Im Streit um seinen angeblichen Göring-Vergleich erhebt der Altkanzler schwere Vorwürfe gegen das Nachrichtenmagazin "Der Spiegel".

dpa BERLIN. Alt-Bundeskanzler Helmut Kohl (CDU) hat dem Hamburger Nachrichtenmagazin "Der Spiegel" wegen der Berichte über seinen angeblichen Göring-Vergleich unseriöse Praktiken vorgeworfen. Kohl erklärte am Dienstag in Berlin, es sei ein "unerträglicher Zustand, dass private Gespräche im Bundestagsrestaurant von Journalisten belauscht beziehungsweise abgehört" würden. "Diese Art Journalismus, die durch manche Vertreter dieses Berufs praktiziert wird, hat nichts mit seriösem Journalismus zu tun."

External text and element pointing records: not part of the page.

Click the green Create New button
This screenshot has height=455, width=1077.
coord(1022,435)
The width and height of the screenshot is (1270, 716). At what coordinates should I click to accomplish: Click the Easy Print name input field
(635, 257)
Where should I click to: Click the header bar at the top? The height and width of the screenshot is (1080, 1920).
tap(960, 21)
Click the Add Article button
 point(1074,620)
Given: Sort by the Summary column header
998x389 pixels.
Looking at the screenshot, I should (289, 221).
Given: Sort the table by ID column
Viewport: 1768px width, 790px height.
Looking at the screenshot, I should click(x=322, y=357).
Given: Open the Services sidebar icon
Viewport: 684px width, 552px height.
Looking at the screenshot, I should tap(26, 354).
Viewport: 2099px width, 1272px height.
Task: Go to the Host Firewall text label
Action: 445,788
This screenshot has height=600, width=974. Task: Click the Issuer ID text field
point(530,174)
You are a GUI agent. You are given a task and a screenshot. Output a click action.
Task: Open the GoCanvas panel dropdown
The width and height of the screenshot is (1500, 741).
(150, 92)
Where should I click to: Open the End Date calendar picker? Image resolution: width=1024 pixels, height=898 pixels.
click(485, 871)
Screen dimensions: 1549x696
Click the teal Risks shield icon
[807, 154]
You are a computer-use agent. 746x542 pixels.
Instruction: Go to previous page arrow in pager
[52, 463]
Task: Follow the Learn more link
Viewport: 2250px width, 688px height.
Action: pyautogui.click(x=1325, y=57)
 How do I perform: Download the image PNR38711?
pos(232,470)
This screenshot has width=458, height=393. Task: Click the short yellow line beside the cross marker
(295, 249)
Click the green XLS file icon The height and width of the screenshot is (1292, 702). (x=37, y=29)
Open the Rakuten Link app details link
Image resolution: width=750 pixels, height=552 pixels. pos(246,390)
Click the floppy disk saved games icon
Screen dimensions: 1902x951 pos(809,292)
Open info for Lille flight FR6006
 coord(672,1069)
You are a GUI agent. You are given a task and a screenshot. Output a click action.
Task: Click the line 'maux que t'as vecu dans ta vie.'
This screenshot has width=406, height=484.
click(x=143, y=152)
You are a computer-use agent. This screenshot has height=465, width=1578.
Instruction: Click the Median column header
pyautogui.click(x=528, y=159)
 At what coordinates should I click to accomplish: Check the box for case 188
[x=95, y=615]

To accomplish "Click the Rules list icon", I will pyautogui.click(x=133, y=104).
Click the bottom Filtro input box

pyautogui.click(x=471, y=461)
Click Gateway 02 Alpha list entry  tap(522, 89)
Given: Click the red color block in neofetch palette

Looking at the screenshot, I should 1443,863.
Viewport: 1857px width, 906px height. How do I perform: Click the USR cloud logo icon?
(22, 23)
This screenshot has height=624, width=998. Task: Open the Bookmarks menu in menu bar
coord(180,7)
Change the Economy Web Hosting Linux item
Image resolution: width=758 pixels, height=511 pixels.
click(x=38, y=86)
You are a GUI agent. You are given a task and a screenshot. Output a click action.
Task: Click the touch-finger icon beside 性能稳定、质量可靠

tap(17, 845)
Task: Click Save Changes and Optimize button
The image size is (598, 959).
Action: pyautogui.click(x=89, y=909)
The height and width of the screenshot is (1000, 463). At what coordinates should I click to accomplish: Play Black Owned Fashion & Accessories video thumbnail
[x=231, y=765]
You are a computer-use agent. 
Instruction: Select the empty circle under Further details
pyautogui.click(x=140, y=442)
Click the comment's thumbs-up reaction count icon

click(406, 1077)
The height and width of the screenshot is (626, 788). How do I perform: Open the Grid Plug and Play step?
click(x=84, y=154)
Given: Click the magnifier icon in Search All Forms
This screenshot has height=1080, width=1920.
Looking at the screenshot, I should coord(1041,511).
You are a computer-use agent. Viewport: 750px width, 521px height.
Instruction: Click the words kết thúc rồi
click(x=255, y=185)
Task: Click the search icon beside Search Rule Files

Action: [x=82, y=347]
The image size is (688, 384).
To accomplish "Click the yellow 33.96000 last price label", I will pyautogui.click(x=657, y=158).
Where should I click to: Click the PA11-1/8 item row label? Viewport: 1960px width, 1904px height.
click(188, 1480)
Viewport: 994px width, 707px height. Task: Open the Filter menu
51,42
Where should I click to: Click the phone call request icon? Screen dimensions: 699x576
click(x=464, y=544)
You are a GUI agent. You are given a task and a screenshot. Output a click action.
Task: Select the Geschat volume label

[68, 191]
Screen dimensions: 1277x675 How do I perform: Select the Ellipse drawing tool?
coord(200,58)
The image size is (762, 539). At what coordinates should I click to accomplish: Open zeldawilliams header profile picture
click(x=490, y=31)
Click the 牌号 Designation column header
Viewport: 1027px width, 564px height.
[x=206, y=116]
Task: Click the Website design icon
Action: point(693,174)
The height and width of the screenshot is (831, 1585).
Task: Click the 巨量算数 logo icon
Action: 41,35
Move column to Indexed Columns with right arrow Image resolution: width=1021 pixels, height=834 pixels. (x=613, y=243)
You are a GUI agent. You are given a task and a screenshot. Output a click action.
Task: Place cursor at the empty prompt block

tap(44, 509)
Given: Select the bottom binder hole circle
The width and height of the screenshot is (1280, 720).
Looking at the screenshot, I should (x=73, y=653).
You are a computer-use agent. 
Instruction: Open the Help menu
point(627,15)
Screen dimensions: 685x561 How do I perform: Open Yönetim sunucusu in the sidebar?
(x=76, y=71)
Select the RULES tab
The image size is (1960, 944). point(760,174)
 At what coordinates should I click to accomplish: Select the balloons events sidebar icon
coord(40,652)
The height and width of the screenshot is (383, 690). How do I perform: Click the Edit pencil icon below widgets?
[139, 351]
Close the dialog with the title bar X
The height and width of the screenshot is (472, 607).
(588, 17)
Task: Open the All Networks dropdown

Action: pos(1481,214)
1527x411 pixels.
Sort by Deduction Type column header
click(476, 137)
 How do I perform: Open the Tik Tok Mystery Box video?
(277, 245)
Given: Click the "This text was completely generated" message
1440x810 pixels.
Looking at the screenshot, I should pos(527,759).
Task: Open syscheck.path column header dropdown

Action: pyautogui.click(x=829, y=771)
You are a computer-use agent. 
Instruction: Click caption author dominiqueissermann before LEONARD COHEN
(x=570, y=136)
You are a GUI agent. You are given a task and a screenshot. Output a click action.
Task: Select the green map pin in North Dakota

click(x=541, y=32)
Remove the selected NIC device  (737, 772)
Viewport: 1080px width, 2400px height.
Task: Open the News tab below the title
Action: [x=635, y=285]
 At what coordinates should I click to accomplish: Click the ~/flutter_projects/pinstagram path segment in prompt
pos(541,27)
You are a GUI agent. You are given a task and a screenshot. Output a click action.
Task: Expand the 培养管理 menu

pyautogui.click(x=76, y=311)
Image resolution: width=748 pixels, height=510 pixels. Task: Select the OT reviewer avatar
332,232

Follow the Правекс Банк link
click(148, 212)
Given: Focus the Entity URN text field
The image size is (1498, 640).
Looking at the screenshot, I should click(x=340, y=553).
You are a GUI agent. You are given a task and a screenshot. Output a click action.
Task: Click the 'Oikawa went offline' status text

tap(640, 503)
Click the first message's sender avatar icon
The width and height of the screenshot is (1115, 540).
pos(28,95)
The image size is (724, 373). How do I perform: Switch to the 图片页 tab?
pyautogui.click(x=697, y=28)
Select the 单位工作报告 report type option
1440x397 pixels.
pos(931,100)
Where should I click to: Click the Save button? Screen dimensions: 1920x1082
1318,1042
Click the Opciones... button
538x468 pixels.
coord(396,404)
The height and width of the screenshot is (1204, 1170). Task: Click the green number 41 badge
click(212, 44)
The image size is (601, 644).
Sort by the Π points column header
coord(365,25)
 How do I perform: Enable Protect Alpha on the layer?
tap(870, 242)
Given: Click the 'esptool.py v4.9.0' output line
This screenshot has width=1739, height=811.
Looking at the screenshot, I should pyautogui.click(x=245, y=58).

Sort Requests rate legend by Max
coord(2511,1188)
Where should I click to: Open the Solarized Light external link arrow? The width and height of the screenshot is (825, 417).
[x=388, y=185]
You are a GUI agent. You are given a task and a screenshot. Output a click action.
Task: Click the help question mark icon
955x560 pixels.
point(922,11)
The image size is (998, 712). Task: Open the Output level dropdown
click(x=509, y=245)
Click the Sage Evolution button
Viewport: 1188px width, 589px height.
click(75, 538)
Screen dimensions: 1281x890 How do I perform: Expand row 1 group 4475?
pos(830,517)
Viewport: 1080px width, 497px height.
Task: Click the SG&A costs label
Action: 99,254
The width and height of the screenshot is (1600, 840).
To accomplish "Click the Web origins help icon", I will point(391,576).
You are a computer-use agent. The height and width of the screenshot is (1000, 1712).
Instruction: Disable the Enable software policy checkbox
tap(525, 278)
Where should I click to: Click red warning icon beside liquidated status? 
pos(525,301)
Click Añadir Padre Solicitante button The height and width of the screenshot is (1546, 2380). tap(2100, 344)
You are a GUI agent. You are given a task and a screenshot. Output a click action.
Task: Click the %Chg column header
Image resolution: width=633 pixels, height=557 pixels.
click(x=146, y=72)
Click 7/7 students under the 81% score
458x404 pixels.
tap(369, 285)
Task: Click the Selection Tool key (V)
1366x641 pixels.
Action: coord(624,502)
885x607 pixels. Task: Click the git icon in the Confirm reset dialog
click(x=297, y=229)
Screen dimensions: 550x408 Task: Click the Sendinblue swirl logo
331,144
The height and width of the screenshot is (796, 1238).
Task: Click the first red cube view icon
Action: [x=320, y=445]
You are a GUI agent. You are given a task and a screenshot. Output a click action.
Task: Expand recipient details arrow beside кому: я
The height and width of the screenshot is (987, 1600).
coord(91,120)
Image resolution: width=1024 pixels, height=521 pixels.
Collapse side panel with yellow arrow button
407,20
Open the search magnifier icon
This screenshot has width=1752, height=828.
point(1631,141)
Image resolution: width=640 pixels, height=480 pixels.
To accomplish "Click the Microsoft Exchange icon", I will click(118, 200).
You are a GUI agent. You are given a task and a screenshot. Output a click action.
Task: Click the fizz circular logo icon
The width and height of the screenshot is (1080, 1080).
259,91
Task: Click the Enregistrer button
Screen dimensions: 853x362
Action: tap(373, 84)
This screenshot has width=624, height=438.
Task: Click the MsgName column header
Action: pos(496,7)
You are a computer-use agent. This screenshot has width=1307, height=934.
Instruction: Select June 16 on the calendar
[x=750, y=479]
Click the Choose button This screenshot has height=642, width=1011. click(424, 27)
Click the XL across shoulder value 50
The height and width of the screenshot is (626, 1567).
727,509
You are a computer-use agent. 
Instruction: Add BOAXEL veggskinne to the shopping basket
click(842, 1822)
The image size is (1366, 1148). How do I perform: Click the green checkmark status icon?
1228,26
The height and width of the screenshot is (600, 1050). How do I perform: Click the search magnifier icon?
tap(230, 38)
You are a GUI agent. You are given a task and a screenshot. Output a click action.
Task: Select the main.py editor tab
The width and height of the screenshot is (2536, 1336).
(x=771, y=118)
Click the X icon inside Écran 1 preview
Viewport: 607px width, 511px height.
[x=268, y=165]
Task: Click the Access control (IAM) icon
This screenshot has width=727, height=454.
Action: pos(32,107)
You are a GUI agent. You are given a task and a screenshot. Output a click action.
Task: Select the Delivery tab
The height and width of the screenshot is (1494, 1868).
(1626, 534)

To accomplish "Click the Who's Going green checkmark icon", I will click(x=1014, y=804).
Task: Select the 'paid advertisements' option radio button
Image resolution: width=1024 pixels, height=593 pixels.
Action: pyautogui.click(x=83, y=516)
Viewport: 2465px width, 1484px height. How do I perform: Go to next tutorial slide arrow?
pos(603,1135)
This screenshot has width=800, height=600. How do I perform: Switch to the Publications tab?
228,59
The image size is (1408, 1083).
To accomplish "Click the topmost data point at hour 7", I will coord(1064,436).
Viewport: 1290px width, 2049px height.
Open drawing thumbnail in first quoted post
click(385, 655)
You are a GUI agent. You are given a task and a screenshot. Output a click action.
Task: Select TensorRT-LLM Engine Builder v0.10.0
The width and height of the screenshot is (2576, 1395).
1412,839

"Der Spiegel" hatte berichtet, Kohl habe über Bundestagspräsident Wolfgang Thierse (SPD) in kleiner Runde gesagt: "Das ist der schlimmste Präsident seit Hermann Göring." Zwei Journalisten des Magazins wollen Kohls Worte in der vergangenen Woche nach der Sondersitzung des Bundestags zur Flutkatastrophe zufällig an einem Nebentisch im Bundestags-Restaurant gehört haben.